「お嬢ーっ!」

「こら、うるさいですよ。寝ていたらどうするんです」

 うららかな陽光が差し込む昼下がり。

 褥に座りながら、左右に開いた透かし障子越しにぼんやりと庭先を眺めていた真宵は、突如静寂を破った声に瞬きを増やした。

 明後日の方向に流れていた意識が戻ると同時、跳ねるように部屋に飛び込んできた褐色の紅。

 驚きに目を丸くする。

 元気よく現れたのは赤羅だった。

 隣には呆れ顔の蒼爾の姿もある。

「おっ、起きてるやん。ひっさしぶりやなあ、お嬢っ!」

「わっ……」

 赤羅は真宵の姿を視認すると、ぱっと嬉しそうに顔を綻ばせて勢いよく抱き上げてきた。

 そのままくるくると回られて、ついつい強張っていた体から力が抜ける。

「セッちゃん、蒼ちゃん」

 二週間ぶりに見る顔に、水底に沈んでいた心が浮き上がるのを感じながら、真宵は落ちないように赤羅の服を掴んだ。

 回るたびにひらりと舞う菫色の広袖は、あまり見ない七宝柄だ。

 蒼爾の方は露草色の籠目柄の広袖で、こちらもまた珍しい。

 普段は動きやすさ重視のためか、簡素な狩衣や長着一枚でいることが多いのだ。

 広袖姿は、どちらかというと冴霧の方が見慣れているかもしれない。

(かくりよに行ってたから、かな?)

 そもそも神々や怪の服装は、基本は和装にしても時代背景はバラバラであり、各自気に入ったものを身に着けているだけなので、正直統一性はないのが実情だ。

 日ノ本の神々としての矜持ゆえか、洋服は総じて好まない印象があるけれど。

「ふたりとも、いつ戻ってきたの?」

 ようやく赤羅が落ち着いたところで、真宵は切り出した。

「ついさっきですよ。

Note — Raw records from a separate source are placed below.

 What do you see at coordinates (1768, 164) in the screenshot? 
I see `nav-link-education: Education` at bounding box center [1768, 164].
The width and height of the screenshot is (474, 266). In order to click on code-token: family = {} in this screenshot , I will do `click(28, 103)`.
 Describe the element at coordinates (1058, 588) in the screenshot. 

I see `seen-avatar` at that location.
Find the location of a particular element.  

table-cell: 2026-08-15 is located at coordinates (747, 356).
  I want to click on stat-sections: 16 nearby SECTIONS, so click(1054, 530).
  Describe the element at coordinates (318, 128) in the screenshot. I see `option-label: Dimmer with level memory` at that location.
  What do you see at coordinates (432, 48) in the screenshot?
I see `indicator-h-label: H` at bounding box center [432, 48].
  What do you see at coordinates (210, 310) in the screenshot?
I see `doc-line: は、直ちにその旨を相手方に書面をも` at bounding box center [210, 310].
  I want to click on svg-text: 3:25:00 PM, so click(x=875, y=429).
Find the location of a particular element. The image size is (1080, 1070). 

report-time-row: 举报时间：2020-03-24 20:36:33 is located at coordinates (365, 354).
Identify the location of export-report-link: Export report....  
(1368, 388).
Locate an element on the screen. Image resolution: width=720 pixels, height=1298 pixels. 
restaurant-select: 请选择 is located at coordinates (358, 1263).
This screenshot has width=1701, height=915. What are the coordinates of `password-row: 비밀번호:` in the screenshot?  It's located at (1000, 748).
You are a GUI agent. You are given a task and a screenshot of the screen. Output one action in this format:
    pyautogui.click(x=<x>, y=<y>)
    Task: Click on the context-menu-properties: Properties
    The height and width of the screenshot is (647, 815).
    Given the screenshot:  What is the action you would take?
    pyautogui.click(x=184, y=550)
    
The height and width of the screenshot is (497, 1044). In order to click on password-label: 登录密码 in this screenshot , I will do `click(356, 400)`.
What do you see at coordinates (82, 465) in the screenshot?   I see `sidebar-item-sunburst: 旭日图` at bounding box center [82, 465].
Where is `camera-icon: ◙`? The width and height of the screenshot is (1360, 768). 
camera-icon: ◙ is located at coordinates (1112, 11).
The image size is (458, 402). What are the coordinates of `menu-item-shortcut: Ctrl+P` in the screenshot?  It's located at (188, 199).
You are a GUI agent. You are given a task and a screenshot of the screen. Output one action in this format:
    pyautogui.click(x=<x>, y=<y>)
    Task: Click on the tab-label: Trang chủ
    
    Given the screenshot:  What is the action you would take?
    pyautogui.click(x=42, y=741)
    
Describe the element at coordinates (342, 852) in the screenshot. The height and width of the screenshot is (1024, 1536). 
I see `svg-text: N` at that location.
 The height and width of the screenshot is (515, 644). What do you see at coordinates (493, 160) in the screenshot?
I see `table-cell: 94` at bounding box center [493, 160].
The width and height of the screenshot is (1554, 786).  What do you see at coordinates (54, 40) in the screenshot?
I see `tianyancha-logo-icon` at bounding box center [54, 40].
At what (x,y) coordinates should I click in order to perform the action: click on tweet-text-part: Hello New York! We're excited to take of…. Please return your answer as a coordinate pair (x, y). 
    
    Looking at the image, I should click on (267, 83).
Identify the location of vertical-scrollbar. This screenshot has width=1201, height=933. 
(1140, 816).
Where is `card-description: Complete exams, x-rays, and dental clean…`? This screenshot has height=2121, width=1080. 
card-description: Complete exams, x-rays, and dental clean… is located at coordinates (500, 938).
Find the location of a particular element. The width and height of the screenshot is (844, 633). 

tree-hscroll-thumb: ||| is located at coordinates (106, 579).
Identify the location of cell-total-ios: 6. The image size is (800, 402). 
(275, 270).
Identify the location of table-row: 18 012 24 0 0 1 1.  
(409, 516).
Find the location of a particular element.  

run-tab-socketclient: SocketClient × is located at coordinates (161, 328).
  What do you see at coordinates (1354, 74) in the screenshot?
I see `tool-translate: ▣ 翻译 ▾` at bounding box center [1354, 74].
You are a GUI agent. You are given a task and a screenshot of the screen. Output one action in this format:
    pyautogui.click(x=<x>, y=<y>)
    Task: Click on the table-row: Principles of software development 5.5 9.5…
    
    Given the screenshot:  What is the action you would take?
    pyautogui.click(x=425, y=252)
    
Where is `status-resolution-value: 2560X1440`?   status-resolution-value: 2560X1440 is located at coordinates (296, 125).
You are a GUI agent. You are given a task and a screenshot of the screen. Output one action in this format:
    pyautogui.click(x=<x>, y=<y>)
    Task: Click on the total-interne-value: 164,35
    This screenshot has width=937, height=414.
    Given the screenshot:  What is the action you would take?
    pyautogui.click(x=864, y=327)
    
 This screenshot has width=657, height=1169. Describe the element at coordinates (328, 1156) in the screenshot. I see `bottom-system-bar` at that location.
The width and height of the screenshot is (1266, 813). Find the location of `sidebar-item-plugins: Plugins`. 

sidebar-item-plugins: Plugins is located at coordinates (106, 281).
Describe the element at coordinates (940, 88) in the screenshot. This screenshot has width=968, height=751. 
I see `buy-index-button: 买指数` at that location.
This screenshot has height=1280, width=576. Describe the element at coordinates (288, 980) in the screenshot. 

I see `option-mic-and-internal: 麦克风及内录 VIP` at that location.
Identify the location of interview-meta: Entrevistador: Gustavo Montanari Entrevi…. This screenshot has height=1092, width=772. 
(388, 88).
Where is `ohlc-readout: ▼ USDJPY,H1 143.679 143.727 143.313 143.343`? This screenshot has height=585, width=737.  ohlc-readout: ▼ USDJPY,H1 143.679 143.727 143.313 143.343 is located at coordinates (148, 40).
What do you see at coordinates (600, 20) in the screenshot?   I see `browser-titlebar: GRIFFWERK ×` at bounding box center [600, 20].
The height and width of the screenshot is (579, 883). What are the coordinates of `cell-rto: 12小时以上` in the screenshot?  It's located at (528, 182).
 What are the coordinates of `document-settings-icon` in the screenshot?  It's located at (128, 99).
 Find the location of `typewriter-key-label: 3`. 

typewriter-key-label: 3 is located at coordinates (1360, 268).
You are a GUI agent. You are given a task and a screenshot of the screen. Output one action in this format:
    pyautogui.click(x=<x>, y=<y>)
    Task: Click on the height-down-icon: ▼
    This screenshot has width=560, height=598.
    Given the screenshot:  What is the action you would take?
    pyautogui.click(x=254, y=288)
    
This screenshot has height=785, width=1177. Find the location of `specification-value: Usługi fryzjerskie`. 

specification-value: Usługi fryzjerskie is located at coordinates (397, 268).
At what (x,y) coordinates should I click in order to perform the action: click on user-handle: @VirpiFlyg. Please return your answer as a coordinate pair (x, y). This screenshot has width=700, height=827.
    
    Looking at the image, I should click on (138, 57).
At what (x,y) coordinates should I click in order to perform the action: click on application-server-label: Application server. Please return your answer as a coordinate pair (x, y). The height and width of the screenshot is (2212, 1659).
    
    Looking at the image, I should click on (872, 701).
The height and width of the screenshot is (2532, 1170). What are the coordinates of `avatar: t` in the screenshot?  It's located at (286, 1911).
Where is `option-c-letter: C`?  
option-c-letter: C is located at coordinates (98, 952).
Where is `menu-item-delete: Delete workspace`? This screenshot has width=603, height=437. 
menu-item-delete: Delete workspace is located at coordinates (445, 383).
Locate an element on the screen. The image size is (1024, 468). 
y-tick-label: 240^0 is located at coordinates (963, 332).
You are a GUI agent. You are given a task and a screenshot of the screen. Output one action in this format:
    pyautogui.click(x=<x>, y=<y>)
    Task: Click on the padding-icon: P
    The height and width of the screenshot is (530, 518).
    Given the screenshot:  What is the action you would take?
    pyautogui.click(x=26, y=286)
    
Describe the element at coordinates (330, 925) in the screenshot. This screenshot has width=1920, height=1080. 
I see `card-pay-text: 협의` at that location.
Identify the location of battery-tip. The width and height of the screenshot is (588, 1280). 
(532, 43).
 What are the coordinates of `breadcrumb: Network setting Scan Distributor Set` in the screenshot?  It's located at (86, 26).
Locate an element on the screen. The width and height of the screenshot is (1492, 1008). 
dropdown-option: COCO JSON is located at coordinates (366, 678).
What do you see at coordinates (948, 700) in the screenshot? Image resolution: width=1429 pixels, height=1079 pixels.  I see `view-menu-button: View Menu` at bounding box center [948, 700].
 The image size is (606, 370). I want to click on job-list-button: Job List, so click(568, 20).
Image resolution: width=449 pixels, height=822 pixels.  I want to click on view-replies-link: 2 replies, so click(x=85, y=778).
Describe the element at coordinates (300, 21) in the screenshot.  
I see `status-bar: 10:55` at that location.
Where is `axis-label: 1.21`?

ようやく向こうでの仕事がひと段落ついたので」

「えらい時間かかってもうたわぁ。オレらな、ずうっとお嬢が気になっててん」

 な?と話を振る赤羅に、蒼爾がうやうやしく頷いた。

「主から連絡はもらっていましたけどね。しかし状況がどうも……」

「んなあ。で、体調はどない? 起きてて大丈夫なんか?」

 話が見えない。

 けれど相変わらずだ。

 このふたりといるとホッとする。

 胸の奥が春天にじんわりと温められていくような、無条件に身を任せられる相手。


「……どうなんだろうねぇ。私もわかんないや」


 だからだろうか。

 つい、ぽろりと本音が零れ落ちていた。

 ふたりはその曖昧な答えを図りかねたのか、戸惑い気味に視線を交わし合った。